Please find the lines in the following records that hold "pour", and copy them.

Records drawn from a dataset
================================
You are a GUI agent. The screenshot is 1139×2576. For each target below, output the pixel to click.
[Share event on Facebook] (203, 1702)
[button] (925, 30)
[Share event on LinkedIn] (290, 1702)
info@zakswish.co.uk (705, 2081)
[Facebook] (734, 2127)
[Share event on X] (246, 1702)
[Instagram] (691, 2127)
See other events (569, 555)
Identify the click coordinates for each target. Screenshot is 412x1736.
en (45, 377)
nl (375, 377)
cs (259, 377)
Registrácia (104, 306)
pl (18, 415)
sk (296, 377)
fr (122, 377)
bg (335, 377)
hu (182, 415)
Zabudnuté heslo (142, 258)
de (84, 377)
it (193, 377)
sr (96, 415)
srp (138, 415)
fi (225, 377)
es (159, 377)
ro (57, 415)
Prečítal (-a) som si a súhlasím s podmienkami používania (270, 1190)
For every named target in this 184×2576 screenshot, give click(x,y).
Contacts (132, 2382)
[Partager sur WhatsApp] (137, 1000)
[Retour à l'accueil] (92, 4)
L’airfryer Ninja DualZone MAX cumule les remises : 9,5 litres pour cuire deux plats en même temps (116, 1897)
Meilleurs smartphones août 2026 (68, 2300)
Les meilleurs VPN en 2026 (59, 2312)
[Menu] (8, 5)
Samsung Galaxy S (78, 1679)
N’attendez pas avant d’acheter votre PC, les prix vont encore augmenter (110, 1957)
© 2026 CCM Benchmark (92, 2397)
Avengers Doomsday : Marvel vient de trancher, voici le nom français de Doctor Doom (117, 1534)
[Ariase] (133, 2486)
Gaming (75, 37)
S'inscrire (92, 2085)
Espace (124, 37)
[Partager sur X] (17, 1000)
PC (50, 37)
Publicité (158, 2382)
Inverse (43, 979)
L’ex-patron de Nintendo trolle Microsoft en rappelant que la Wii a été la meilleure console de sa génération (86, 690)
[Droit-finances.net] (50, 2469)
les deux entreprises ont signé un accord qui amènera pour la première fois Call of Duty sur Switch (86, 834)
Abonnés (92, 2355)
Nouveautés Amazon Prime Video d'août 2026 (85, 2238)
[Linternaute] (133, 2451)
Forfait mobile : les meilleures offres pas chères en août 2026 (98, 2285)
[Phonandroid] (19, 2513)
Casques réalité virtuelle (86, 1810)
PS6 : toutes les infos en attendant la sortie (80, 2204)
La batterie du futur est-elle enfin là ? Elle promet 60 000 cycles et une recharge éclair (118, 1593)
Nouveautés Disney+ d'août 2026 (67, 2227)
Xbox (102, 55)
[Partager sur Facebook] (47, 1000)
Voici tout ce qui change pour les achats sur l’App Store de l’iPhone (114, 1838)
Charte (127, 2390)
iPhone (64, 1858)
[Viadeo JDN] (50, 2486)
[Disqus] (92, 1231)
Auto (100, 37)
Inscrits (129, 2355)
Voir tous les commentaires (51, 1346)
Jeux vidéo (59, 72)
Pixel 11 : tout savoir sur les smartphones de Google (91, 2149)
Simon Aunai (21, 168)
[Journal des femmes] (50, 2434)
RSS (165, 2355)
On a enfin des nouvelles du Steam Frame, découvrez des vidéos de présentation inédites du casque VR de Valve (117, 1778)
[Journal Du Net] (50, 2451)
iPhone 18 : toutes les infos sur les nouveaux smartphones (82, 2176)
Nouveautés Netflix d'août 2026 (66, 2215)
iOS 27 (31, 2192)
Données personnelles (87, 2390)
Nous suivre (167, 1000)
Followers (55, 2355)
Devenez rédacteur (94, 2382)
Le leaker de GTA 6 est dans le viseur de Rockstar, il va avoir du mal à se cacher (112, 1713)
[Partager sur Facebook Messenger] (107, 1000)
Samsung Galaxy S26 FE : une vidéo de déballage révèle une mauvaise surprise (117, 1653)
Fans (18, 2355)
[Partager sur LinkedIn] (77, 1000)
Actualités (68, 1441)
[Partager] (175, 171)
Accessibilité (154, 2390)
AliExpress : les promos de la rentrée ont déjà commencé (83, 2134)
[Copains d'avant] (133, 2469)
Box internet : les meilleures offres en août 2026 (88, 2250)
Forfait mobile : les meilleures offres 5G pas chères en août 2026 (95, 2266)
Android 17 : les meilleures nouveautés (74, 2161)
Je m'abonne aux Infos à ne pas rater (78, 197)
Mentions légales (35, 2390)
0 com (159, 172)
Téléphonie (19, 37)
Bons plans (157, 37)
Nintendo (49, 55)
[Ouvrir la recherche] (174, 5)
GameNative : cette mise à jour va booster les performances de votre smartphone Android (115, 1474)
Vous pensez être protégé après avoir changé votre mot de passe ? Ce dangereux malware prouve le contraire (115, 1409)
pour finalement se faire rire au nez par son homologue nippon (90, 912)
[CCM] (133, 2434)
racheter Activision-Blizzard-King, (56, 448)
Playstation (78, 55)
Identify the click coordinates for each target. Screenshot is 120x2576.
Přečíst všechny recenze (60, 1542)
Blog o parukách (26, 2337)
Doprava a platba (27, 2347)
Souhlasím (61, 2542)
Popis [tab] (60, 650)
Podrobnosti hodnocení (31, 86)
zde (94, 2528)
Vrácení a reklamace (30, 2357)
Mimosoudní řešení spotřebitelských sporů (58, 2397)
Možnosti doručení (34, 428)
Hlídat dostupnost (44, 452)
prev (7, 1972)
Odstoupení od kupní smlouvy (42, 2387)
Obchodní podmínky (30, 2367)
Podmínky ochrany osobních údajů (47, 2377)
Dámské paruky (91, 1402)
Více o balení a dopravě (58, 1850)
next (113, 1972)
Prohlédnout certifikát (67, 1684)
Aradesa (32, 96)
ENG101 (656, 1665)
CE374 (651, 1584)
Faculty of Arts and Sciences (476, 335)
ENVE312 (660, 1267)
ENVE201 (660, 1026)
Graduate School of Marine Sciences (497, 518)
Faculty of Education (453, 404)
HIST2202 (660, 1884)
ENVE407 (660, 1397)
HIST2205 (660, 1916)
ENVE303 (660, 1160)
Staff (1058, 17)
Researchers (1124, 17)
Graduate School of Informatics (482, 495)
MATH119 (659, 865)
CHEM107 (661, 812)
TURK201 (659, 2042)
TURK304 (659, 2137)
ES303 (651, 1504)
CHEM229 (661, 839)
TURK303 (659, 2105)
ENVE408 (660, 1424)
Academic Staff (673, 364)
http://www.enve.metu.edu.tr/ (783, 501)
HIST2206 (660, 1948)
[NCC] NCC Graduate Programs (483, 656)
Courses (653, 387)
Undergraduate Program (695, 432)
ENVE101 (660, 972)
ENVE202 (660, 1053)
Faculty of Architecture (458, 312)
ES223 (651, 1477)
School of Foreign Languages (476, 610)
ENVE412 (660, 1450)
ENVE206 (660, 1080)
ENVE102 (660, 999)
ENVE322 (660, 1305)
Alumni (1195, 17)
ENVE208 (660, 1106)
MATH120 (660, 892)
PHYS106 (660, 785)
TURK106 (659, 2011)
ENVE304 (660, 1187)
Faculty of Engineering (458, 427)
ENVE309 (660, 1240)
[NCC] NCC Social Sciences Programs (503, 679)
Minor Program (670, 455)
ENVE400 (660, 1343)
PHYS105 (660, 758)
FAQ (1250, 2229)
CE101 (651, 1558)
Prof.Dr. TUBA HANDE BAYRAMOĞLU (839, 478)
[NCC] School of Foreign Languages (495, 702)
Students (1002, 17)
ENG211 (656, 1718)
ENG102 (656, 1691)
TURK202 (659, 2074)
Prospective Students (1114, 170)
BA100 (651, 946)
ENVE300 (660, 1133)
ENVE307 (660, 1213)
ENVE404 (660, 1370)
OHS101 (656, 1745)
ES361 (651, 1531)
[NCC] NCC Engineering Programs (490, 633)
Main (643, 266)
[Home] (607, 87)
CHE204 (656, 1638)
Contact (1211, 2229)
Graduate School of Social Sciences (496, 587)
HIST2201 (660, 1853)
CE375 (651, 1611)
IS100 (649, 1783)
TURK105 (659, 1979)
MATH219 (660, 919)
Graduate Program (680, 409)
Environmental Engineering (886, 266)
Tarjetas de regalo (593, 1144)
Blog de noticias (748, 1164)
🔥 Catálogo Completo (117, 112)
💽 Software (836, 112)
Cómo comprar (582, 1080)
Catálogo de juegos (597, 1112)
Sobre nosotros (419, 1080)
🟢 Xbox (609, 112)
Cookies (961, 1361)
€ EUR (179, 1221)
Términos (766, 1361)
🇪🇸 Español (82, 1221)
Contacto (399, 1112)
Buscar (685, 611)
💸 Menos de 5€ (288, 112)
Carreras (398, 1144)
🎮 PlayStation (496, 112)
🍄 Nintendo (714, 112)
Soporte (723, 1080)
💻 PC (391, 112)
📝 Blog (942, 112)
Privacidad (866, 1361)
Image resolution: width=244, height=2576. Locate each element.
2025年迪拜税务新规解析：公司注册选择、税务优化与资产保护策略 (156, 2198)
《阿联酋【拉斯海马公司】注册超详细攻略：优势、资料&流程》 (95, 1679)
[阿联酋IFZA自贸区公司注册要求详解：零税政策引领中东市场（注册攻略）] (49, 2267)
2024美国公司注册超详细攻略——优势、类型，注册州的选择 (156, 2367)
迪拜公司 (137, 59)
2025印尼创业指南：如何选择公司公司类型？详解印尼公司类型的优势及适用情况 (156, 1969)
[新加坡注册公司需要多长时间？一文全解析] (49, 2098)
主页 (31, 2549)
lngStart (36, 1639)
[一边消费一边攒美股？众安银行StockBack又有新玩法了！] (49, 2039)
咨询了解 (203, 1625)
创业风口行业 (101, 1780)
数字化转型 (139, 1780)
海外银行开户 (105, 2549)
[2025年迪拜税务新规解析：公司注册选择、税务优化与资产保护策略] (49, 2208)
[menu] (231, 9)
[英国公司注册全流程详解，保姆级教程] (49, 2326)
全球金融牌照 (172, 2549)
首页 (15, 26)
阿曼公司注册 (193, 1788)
================================
## ANSWER FOR THE TASK
L’airfryer Ninja DualZone MAX cumule les remises : 9,5 litres pour cuire deux plats en même temps (116, 1897)
les deux entreprises ont signé un accord qui amènera pour la première fois Call of Duty sur Switch (86, 834)
Voici tout ce qui change pour les achats sur l’App Store de l’iPhone (114, 1838)
pour finalement se faire rire au nez par son homologue nippon (90, 912)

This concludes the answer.